*Recorded information*:

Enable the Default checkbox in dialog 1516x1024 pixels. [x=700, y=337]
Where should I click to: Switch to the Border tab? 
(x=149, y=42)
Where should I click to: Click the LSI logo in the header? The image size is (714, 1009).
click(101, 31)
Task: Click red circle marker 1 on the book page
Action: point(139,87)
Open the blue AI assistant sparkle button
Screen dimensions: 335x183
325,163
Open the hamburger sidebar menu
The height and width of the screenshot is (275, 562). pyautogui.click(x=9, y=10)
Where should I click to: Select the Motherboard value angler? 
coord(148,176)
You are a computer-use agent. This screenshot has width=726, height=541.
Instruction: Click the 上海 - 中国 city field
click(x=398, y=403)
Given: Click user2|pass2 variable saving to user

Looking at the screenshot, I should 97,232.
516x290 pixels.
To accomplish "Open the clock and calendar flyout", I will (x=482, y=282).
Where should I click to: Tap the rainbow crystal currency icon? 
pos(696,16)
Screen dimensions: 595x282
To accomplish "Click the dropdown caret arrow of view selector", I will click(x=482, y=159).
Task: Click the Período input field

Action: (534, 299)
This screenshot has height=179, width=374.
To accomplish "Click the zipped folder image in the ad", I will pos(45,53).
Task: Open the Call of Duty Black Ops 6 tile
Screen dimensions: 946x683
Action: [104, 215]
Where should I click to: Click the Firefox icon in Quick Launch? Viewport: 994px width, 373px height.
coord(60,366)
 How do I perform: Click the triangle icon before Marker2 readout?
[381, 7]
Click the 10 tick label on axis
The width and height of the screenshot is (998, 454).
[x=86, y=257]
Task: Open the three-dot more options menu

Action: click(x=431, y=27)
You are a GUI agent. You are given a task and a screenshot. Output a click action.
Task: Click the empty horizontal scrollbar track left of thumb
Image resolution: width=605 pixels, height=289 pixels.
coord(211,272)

*Work to complete*: Provide the number of lines in the preceding entries that include the string "This", with no other words.

*Written response*: 2